Auf dem Höhepunkt der ersten Covid-19-Welle, zwischen März und Juli 2020, war die Sterberate in den Gebieten Englands mit der höchsten Benachteiligung doppelt so hoch wie in den Regionen mit der geringsten Benachteiligung. Ein ähnliches Ausmaß an Ungleichheit wurde bei einigen anderen Krankheiten festgestellt.
Soziale Risikofaktoren
Forschende in mehreren Ländern haben weitere Methoden entwickelt, um das Krankheitsrisiko in verschiedenen Gruppen zu messen. Am Beispiel Brasiliens haben die Wirtschaftswissenschaftlerin Luiza Nassif Pires vom Levy Economics Institute des Bard College in Annandale-on-Hudson, New York, und ihre Kollegen jedem Bundesstaat (in der Grafik durch einen Punkt gekennzeichnet) einen sozialen Risikofaktor zugewiesen. Dieser beruht unter anderem darauf, wie viele Menschen ein Auto besitzen – was die Notwendigkeit reduziert, öffentliche Verkehrsmittel benutzen zu müssen – und wie viele in beengten Verhältnissen leben.

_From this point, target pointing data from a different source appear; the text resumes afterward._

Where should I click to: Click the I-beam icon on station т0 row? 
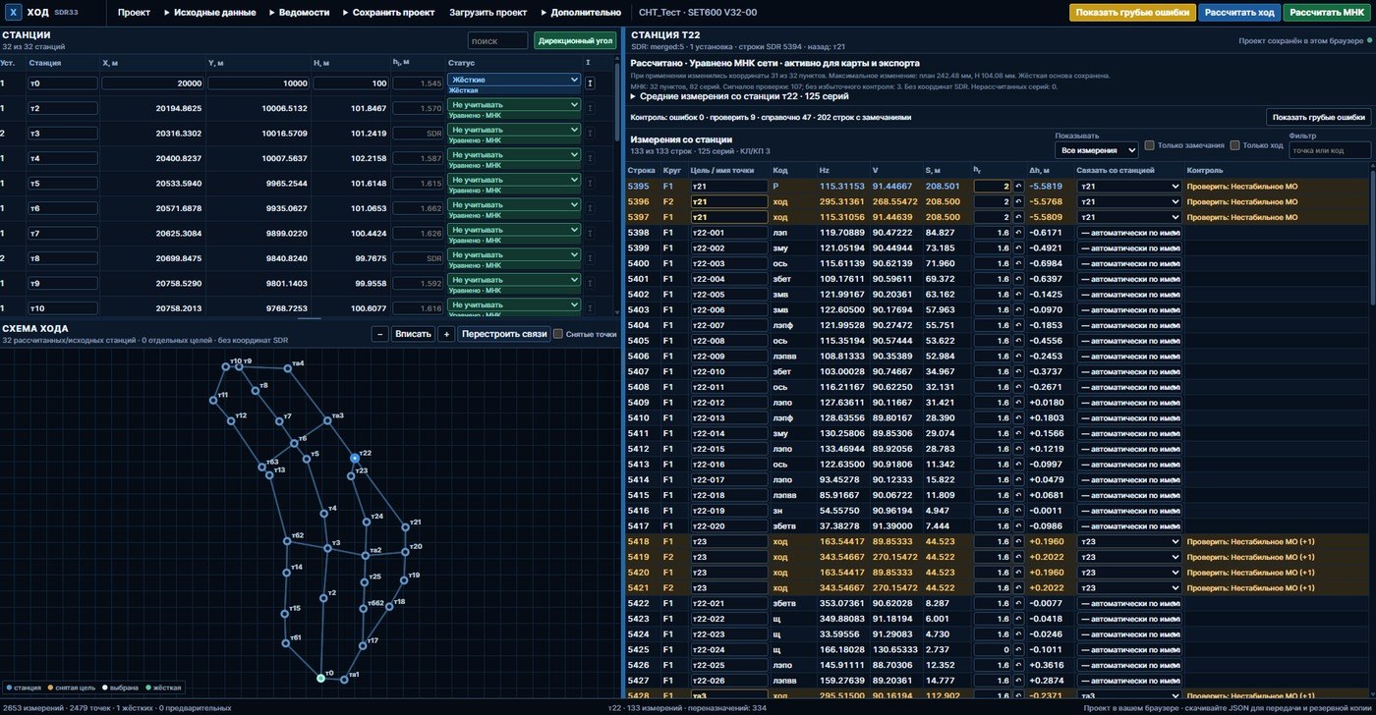pyautogui.click(x=590, y=83)
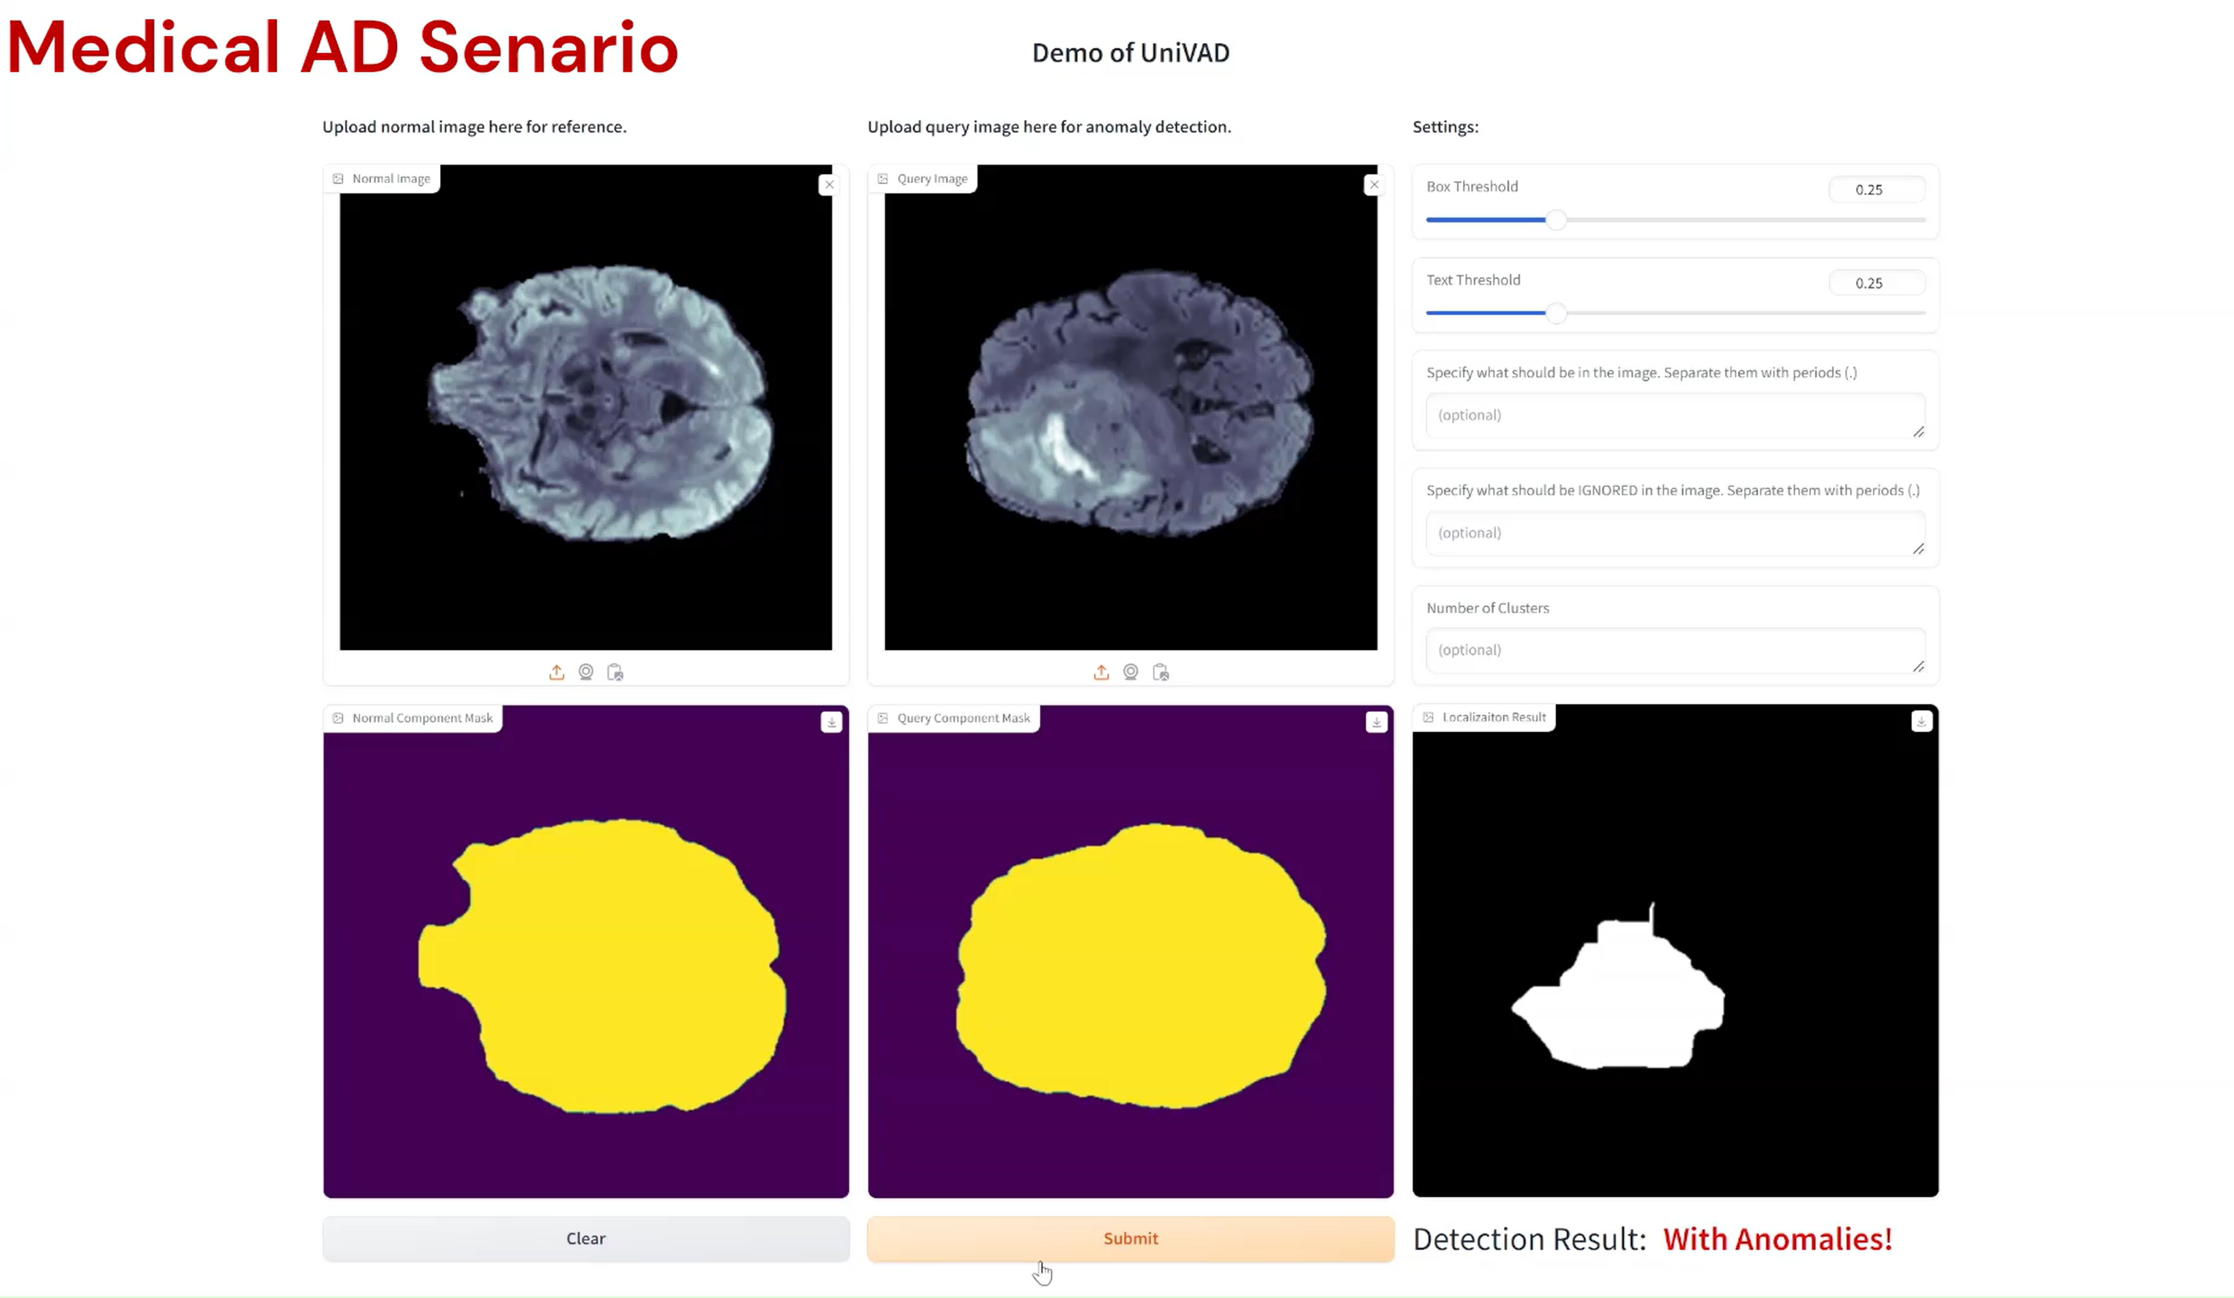Image resolution: width=2234 pixels, height=1298 pixels.
Task: Click the Clear button
Action: pyautogui.click(x=586, y=1239)
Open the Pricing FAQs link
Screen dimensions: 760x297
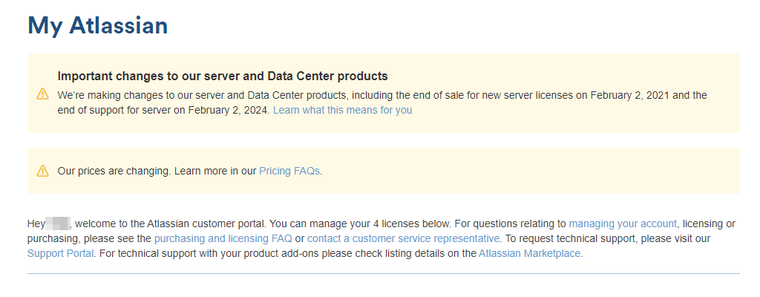(x=289, y=171)
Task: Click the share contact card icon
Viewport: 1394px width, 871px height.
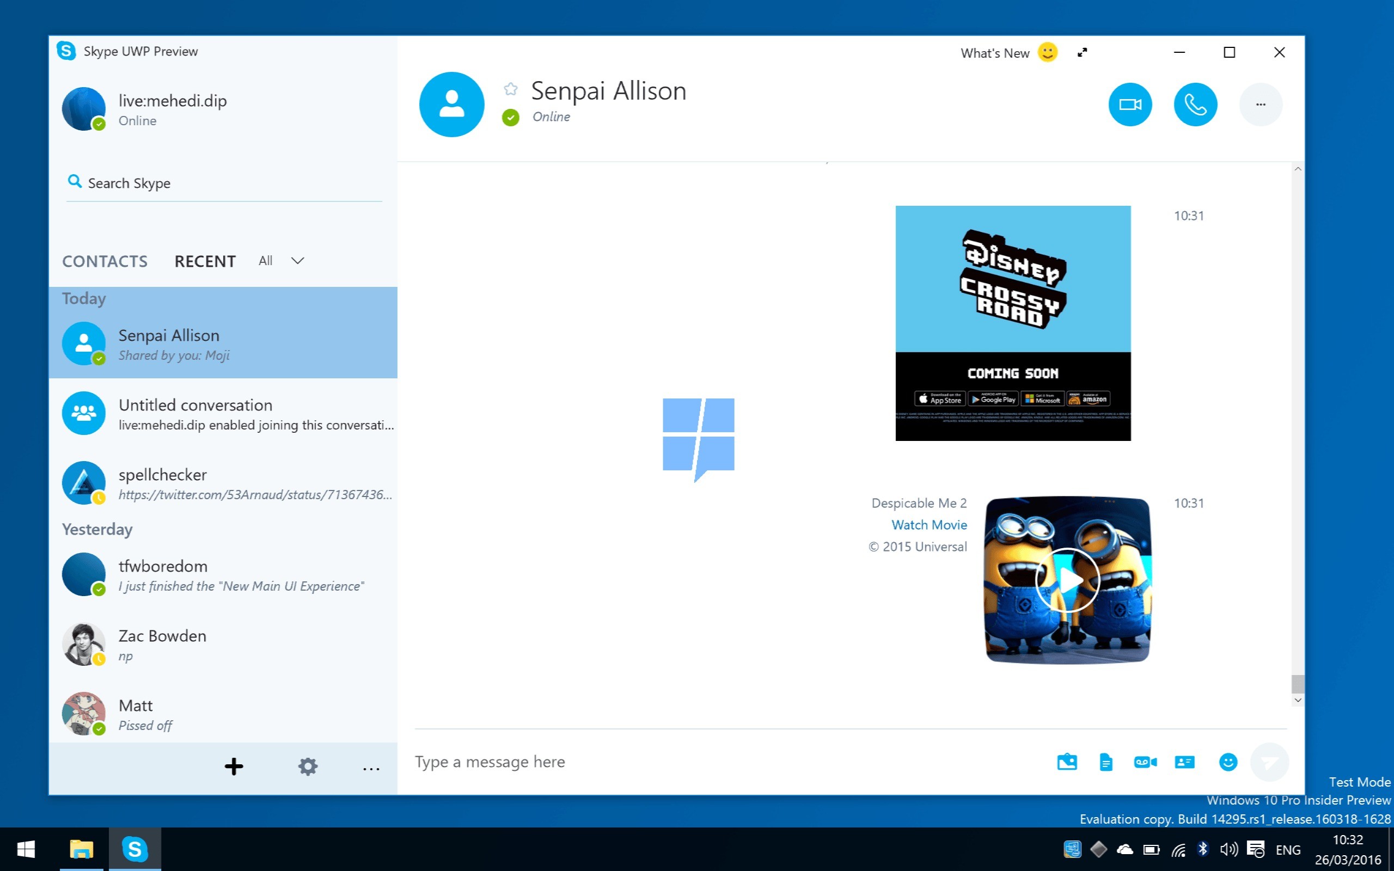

Wer in Staaten mit höheren Risikofaktoren lebt, kann sich weniger sozial abgrenzen. Das spielte eine zentrale Rolle kurz vor dem Höhepunkt der ersten Welle der Pandemie im Jahr 2020: Das Team fand heraus, dass Menschen in Gebieten mit höheren Risikofaktoren häufiger an Covid-19 erkrankten und daran starben als Menschen in Gebieten mit niedrigeren Werten.
Gewalt gegen Frauen hat zugenommen
Die Pandemie hatte auch ungleich verteilte Auswirkungen auf andere Probleme im Bereich der Bevölkerungsgesundheit, wie zum Beispiel auf die Gewalt gegen Frauen. In 13 Ländern mit niedrigem und mittlerem Einkommen gaben 45 Prozent der von der UN-Organisation für die Gleichstellung der Geschlechter und die Stärkung der Rolle der Frau (UN Women) befragten Frauen an, dass sie oder eine Frau, die sie kennen, während der Pandemie Gewalt erfahren haben. Die Gewalt kann körperlich sein, zum Beispiel durch Schläge, oder verbal, zum Beispiel durch Anschreien. Sie kann auch die Verweigerung von Grundbedürfnissen wie Nahrung oder medizinische Versorgung beinhalten ebenso wie sexuelle Belästigung.
Diese Grafik zeigt den Anteil der Frauen, die der Überzeugung sind, dass die Gewalt gegen Frauen in ihrer Gemeinde seit Beginn der Pandemie zugenommen hat. Die Forscher befragten mindestens 1200 Frauen in jedem Land per Telefoninterview. Da sie während der Erhebungen weder reisen noch direkten Kontakt haben konnten, können die Forscher ihre Ergebnisse nicht direkt mit Studien vergleichen, die vor der Pandemie durchgeführt wurden.